■ What this task involves
Only lines that contain the string "computer" should be returned from the material below.
──────── Data listing
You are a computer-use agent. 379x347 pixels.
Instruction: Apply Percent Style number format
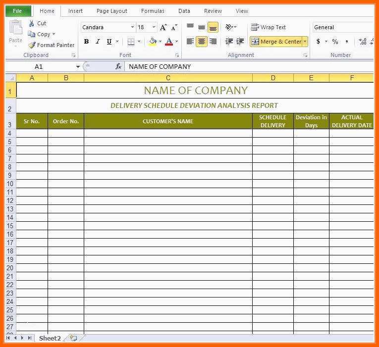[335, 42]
────────────────
──────── Data listing
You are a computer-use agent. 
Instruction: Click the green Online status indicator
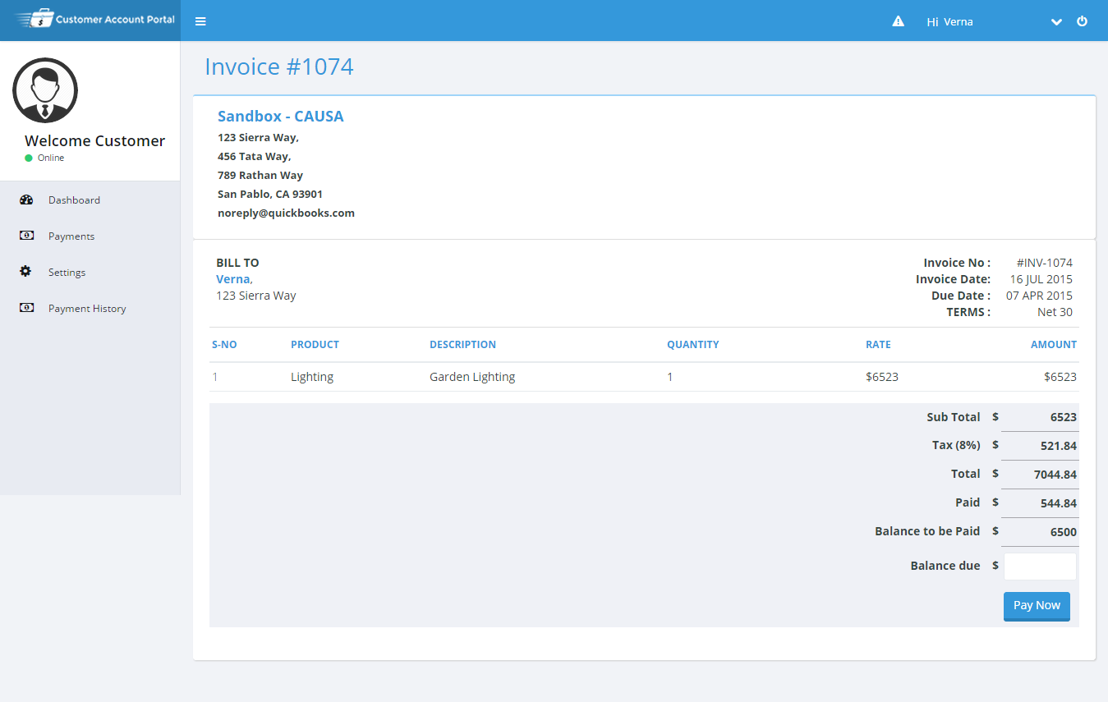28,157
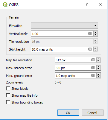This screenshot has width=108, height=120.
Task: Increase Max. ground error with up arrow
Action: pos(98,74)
────────────────
■ Worked solution
You are a computer-use agent. 379x347 pixels.
You are a computer-use agent. 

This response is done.